Clinical sensitivity and time-to-result of a cascaded pooled testing approach for assessing the prevalence and intensity of Schistosoma haematobium infection

Abstract

Background This study compared the clinical sensitivity and the time-to-result of an individual testing (IT) and a cascaded pooled testing approach (CPT; a positive test result in a pooled sample triggers examination of smaller-sized pools or individual samples) for assessing the prevalence and the intensity of Schistosoma haematobium infection. We also compared the sensitivity of the CPT in detecting S. haematobium infection when deploying urine filtration microscopy (UFM) vs. urine reagent strips (URS), and testing 10 mL vs. 15 mL of urine. Methodology/Principal findings Between October 2021 and April 2022, S. haematobium eggs were counted in urine samples collected from school-aged children living in the Afar and Gambella Regional States of Ethiopia. Urine samples were collected at baseline (n = 1,288), and one month after administration of praziquantel (n = 118). All urine samples were processed through both an IT and a CPT approach (pools of 5, 10, 20, and 40 individual samples), deploying UFM (10 mL) and URS (10 mL). In addition, 15 mL urine was processed through the CPT deploying UFM. At baseline, the prevalence of S. haematobium infection estimated when using UFM and deploying a CPT approach was significantly lower (17.3%) compared to an IT approach (31.5%).
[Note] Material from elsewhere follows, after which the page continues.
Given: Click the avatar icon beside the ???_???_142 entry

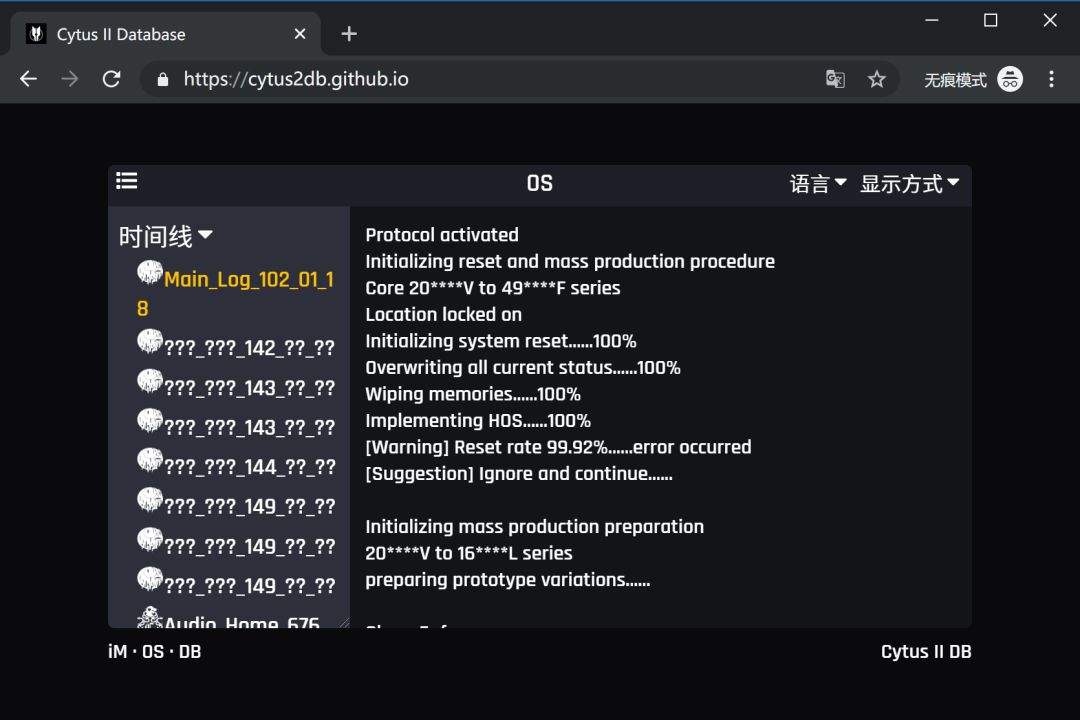Looking at the screenshot, I should tap(150, 342).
The clinical sensitivity of the CPT in detecting S. haematobium eggs was 51.7%. The sensitivity increased significantly as a function of increasing log transformed urine egg counts (UECs) of the individual samples (OR 2.71, 95%CI 1.63 ― 4.52). The sensitivity was comparable when the amount of urine examined was 10 mL (51.7%) vs. 15 ml (50.8%), and when UFM was used for testing vs. URS (51.5%). The mean log UECs estimated following the CPT approach was lower compared to the estimate by the IT (p <0.001). UECs of the individual samples estimated using the IT and CPT approaches were moderately correlated (r = 0.59 when 10 mL and 15 mL urine was examined after pooling). CPT reduced the time needed for processing urine samples and testing for S. haematobium infection by 29% with UFM and by 27.7% with URS. Conclusions/Significance CPT based on UFM and URS techniques may help to rapidly identify areas with higher prevalence of S. haematobium infection (hotspots) in a population. However, the performance of this approach in estimating the prevalence of infection may be compromised, particularly in endemic areas with low intensity infection.